# Purchased Garmin eTrex 20 - What Topo Map for Virginia



## color01 (Aug 12, 2013)

Me and my wife go trail riding for several days every month in Virginia/Blue Ridge Mountains.
Normal we keep an eye on the main trail, just in case we can't find the way back.
I just ordered the Garmin eTrex 20, just in case we really go from the main trails...any advice what Topo map I need and how to use it.


----------



## gunslinger (Sep 17, 2011)

You have enough memory on board to download most of the SE USA...add a microsd card and you can probably get the entire lower 48 installed on it.

No need to buy anything.

Go here: GPSFileDepot - Free Custom Garmin Maps, Ximage hosting, tutorials, articles and more for your GPSr

Read the tutorial and have a look at their forums..

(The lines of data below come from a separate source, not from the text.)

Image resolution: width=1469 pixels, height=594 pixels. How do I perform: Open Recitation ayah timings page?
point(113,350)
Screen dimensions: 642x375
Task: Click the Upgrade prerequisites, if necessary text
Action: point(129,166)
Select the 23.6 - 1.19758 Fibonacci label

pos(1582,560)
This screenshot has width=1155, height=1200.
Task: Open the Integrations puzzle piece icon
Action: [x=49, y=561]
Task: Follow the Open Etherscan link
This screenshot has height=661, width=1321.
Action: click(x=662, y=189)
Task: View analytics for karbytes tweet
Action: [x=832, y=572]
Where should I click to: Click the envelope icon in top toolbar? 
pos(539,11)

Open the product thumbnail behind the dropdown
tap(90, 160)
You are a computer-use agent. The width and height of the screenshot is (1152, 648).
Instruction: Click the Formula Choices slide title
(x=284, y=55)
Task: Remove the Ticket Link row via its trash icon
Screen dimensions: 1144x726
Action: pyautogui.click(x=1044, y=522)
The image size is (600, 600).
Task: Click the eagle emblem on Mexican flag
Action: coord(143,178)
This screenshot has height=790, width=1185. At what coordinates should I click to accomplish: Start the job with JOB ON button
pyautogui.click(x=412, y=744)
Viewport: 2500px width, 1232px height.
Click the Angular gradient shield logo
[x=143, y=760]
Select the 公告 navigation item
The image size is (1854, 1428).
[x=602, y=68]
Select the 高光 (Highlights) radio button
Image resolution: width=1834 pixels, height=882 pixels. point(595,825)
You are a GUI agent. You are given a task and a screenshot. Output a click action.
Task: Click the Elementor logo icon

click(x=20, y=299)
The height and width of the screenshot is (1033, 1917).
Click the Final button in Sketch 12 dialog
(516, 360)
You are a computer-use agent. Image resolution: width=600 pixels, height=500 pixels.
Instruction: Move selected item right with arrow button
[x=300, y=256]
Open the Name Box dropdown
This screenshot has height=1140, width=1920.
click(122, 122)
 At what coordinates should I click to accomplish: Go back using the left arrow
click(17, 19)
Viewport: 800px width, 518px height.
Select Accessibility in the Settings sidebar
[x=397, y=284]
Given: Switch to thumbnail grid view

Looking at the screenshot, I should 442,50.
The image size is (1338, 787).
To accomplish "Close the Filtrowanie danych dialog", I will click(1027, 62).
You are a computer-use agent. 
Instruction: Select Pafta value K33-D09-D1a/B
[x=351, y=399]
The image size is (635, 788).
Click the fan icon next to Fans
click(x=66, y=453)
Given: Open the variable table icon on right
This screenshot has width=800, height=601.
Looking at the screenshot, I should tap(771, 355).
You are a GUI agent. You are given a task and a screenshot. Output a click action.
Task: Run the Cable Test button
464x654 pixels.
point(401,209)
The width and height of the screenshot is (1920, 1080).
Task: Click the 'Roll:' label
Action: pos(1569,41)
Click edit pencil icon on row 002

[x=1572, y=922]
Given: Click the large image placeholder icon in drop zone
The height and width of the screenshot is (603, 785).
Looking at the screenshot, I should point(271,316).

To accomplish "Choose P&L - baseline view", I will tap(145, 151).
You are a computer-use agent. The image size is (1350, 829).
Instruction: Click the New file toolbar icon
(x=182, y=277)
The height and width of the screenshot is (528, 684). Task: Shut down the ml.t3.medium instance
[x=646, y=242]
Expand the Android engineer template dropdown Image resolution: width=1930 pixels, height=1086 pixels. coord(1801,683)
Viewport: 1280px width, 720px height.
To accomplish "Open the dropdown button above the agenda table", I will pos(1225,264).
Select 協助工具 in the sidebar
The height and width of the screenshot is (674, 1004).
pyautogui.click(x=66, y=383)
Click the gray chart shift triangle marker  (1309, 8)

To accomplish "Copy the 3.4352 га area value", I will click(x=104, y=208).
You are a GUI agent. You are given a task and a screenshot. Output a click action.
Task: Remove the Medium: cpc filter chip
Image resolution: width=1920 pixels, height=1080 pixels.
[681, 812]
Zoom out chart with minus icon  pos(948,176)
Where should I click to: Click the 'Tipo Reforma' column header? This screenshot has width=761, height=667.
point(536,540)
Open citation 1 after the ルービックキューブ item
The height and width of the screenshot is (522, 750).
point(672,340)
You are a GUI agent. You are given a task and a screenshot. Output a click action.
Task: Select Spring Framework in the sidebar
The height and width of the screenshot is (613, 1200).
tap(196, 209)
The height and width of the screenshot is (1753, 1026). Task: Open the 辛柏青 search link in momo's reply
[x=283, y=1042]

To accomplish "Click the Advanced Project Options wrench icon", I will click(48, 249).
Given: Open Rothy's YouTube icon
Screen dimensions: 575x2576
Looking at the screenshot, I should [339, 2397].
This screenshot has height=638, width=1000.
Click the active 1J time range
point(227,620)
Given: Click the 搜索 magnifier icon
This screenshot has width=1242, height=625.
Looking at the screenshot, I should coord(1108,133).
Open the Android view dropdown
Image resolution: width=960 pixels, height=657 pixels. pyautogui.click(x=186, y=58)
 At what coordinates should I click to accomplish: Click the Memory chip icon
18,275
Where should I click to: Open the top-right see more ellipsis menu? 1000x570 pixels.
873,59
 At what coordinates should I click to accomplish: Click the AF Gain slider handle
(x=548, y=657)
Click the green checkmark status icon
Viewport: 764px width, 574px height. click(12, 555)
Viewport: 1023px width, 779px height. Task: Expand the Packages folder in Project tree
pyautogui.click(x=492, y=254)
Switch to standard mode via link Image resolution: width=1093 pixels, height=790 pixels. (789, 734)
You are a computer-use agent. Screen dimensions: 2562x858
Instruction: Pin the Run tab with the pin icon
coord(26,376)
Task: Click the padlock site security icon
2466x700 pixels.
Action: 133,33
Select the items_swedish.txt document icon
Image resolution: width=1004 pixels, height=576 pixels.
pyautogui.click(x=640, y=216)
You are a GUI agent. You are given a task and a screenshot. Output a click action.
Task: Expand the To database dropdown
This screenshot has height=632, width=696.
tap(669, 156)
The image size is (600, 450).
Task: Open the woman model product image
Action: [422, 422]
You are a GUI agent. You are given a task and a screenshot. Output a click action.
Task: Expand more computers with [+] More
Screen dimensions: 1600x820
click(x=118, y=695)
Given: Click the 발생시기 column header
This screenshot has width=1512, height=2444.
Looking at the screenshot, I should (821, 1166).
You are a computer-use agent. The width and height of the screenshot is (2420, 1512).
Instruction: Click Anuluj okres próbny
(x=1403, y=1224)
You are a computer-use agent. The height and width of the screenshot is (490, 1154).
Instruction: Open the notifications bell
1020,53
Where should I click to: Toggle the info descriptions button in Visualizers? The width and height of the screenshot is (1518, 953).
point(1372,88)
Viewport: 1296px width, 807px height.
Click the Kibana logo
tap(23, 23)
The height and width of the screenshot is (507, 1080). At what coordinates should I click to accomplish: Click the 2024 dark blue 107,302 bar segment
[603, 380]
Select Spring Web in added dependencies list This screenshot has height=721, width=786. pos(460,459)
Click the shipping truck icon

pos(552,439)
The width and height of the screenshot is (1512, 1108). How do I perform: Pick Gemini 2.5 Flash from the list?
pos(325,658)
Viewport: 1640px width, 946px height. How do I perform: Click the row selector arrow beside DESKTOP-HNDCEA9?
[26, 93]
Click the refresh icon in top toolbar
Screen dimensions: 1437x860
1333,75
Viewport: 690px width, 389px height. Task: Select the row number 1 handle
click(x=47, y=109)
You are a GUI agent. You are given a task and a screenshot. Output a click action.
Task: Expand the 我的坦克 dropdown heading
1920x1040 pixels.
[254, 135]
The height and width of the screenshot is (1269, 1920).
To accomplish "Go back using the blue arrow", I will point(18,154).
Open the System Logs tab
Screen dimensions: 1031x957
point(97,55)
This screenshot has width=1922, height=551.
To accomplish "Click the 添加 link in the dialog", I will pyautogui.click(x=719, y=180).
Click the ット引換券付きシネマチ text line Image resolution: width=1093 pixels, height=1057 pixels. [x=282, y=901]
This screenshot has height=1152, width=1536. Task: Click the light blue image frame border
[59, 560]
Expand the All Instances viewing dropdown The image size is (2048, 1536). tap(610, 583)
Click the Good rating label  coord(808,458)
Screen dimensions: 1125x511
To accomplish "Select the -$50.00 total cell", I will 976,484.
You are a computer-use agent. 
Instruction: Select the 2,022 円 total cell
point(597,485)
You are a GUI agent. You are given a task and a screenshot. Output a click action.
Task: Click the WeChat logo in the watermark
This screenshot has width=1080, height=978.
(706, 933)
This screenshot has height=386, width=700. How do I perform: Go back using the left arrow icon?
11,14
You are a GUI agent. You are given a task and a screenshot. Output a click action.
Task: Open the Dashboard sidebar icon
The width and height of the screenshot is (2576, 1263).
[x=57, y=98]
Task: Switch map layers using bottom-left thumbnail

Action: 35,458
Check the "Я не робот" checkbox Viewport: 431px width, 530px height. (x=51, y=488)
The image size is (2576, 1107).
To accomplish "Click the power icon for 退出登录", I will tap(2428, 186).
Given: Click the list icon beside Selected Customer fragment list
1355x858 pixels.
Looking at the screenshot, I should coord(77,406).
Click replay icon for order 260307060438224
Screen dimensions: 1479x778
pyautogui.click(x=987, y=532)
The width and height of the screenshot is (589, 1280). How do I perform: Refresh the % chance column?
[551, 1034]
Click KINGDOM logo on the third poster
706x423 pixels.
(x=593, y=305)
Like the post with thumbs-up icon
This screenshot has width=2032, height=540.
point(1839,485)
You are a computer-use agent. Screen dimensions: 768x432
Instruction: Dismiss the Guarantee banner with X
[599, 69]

Download and install mapsource, then add what ever mapset you want to mapsource....then transfer it to the device....via the transfer to device feature in mapsource.

I've got a couple of older garmins and the entire SE USA 1:24000 topo map takes up about 1.5Gb....

Easy to use, just zoom in or out and watch the track log on the display.....when you're done, upload the track log back into mapsource and save the track log....

If you want to you can import the track log into google earth.....

You're going to love it after you learn how to use it......


----------



## color01 (Aug 12, 2013)

Hello

thank you for the information....I was checking ebay...would this card work ?

Topo Map Card for Garmin Astro 220 320 Micro SD South East US | eBay


----------



## gunslinger (Sep 17, 2011)

I'm not 100% sure. The card itself will work not sure about the map. It appears to be 1:100,000 so not much detail.
_Posted via Mobile Device_


----------